=== THE INPUT ===

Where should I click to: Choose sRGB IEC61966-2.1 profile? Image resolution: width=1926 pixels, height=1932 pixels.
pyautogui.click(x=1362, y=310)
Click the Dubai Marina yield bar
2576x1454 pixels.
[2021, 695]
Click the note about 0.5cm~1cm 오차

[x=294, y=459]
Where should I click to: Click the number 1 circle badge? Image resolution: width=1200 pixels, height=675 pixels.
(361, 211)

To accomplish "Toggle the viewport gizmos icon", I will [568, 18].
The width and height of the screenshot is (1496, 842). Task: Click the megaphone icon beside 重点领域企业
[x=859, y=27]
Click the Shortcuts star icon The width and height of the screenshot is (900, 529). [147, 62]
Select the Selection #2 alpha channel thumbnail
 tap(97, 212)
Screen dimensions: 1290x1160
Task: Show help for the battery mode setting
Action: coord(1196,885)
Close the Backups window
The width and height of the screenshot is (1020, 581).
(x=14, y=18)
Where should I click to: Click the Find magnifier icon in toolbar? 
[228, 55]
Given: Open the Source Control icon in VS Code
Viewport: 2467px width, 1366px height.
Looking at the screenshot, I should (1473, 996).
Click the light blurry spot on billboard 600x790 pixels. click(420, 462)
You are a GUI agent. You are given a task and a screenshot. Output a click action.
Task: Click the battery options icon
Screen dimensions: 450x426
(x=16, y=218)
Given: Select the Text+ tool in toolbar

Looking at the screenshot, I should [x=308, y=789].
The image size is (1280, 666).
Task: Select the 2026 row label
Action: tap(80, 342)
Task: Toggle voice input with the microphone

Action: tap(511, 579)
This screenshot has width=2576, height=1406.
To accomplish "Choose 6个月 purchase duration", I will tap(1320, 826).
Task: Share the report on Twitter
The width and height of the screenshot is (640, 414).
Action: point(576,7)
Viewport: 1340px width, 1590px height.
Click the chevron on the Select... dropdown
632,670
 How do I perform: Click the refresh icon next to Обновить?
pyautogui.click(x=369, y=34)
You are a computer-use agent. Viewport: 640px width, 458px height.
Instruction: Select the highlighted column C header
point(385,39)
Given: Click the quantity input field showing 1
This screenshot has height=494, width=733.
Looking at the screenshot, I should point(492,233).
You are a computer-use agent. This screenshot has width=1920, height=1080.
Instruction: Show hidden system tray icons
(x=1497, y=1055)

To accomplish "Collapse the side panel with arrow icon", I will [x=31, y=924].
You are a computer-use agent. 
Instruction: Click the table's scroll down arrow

===

◆ TASK DIRECTIONS ◆
Quote all of the data above word for word, keeping every line as it appears.

◆ RESULT OF THE EXERCISE ◆
Where should I click to: Choose sRGB IEC61966-2.1 profile? Image resolution: width=1926 pixels, height=1932 pixels.
pyautogui.click(x=1362, y=310)
Click the Dubai Marina yield bar
2576x1454 pixels.
[2021, 695]
Click the note about 0.5cm~1cm 오차

[x=294, y=459]
Where should I click to: Click the number 1 circle badge? Image resolution: width=1200 pixels, height=675 pixels.
(361, 211)

To accomplish "Toggle the viewport gizmos icon", I will [568, 18].
The width and height of the screenshot is (1496, 842). Task: Click the megaphone icon beside 重点领域企业
[x=859, y=27]
Click the Shortcuts star icon The width and height of the screenshot is (900, 529). [147, 62]
Select the Selection #2 alpha channel thumbnail
 tap(97, 212)
Screen dimensions: 1290x1160
Task: Show help for the battery mode setting
Action: coord(1196,885)
Close the Backups window
The width and height of the screenshot is (1020, 581).
(x=14, y=18)
Where should I click to: Click the Find magnifier icon in toolbar? 
[228, 55]
Given: Open the Source Control icon in VS Code
Viewport: 2467px width, 1366px height.
Looking at the screenshot, I should (1473, 996).
Click the light blurry spot on billboard 600x790 pixels. click(420, 462)
You are a GUI agent. You are given a task and a screenshot. Output a click action.
Task: Click the battery options icon
Screen dimensions: 450x426
(x=16, y=218)
Given: Select the Text+ tool in toolbar

Looking at the screenshot, I should [x=308, y=789].
The image size is (1280, 666).
Task: Select the 2026 row label
Action: tap(80, 342)
Task: Toggle voice input with the microphone

Action: tap(511, 579)
This screenshot has width=2576, height=1406.
To accomplish "Choose 6个月 purchase duration", I will tap(1320, 826).
Task: Share the report on Twitter
The width and height of the screenshot is (640, 414).
Action: point(576,7)
Viewport: 1340px width, 1590px height.
Click the chevron on the Select... dropdown
632,670
 How do I perform: Click the refresh icon next to Обновить?
pyautogui.click(x=369, y=34)
You are a computer-use agent. Viewport: 640px width, 458px height.
Instruction: Select the highlighted column C header
point(385,39)
Given: Click the quantity input field showing 1
This screenshot has height=494, width=733.
Looking at the screenshot, I should point(492,233).
You are a computer-use agent. This screenshot has width=1920, height=1080.
Instruction: Show hidden system tray icons
(x=1497, y=1055)

To accomplish "Collapse the side panel with arrow icon", I will [x=31, y=924].
You are a computer-use agent. 
Instruction: Click the table's scroll down arrow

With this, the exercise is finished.